Je me trouvais rassurée lorsque ce jour de fin novembre, alors que je m'affairais dans la cuisine à préparer le repas du midi pour mes enfants, je trouvais, toute étonnée, mon petit André rampant à mes pieds, bavant la tête sur mes chaussures, me fixant de ses yeux irrésistibles.

—''Allons donc Jeanjean ? Me faites–vous des surprises ? Vous aimez donc faire des surprises à votre maman ? Oh mon bébé… Le câlinais - je en le prenant dans mes bras et l'embrassant à pleines joues.

Je ne saurais jamais ce qui lui était passé dans la tête, mais ce progrès soudain m'étonna longtemps.

Appuyée contre le rebord d'une fenêtre, je savourais la faible chaleur des quelques rayons de soleil de ce mois de novembre.

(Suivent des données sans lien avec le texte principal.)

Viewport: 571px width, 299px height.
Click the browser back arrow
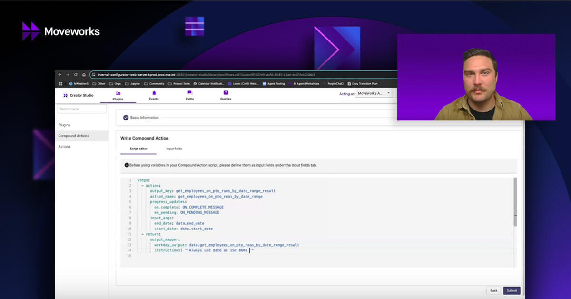click(x=60, y=75)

Même si mon mari m'avait demandé de ne pas encore les allumer par économie, je ne pouvais pas me résoudre à laisser mon fils grelotter avec sa cousine et sa demie–sœur. Alors je laissais brûler les bûches dans leurs chambres et dans la mienne, dans ces pièces froides difficiles à réchauffer, on ne pouvait pas être bien en faisant des économies sur le bois.

Suite a d'importantes chutes de neiges, je pu découvrir des fuites d'eau au plafond, pour la toute première fois depuis les huit ans que nous vivions ici. Mon mari se contenta de placer des seaux dessous, mais quand je retrouva André le front trempé au réveil de sa sieste, je savais bien que ce n'était pas de la sueur.

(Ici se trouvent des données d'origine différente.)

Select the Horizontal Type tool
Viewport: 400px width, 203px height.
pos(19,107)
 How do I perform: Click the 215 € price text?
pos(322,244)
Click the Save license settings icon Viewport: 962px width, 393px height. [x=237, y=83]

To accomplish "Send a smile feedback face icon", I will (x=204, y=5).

—''Quand penserez - vous à colmater les fuites du plafond ?

—''Cela n'est pas urgent, et puis avant d'appeler qui que ce soit, j'ai encore la maison à payer chaque mois. Cela attendra le retour du beau temps.

—''J'ai retrouvé André mouillé au retour de sa sieste.

—''Sans doute ses langes étaient-il sales ?

Interloquée, je levais la tête pour le regarder dans les yeux. Je voulais qu'il comprenne que la situation était sérieuse.

—''Ne me prenez pas pour une sotte, c'est sa tête qui était trempée. Vous voulez qu'il parte comme Simon avant son premier anniversaire ? C'est ça ?

—''Ne ressassez pas Louise. Je réparerais. En attendant, vous n'avez qu'à déplacer un peu son berceau ou lui mettre un bonnet.

Il m'exaspérait avec ses économies, mais après tout, je ne pouvais pas savoir ce qu'était gagner sa vie et travailler toute la semaine pour faire vivre une famille.

Léon récoltait un salaire aléatoire en fonction des dossiers qu'il gérait, c'est ainsi il pouvait parfois s'accorder une ou deux journées de repos dans la semaine, et en profiter pour choyer ses juments, ou pour s'adonner à ses lectures dans sa bibliothèque.

Pour la Saint–Nicolas de cette année, Léon–Paul fut choyé en fils unique, son frère étant trop jeune pour comprendre et recevoir des sucreries et cadeaux du bon Saint–Nicolas.

Il reçu un cadeau dont il fut très déçu : mon mari avait trouvé près de son cabinet un homme qui prenait des portraits réalistes, grâce à la photosynthèse, alors un dimanche après–midi de novembre, il avait emmené Léon–Paul à Paris. Il avait reçu le portrait, mais celui-ci s'était effacé entre temps et il ne restait plus qu'une couche d'encre noire brillante sur ce papier glacé.

Mon fils, docile, se contenta des sucreries dans sa petite chaussette. Sa mine réjouie nous fit malgré tout plaisir son père et moi.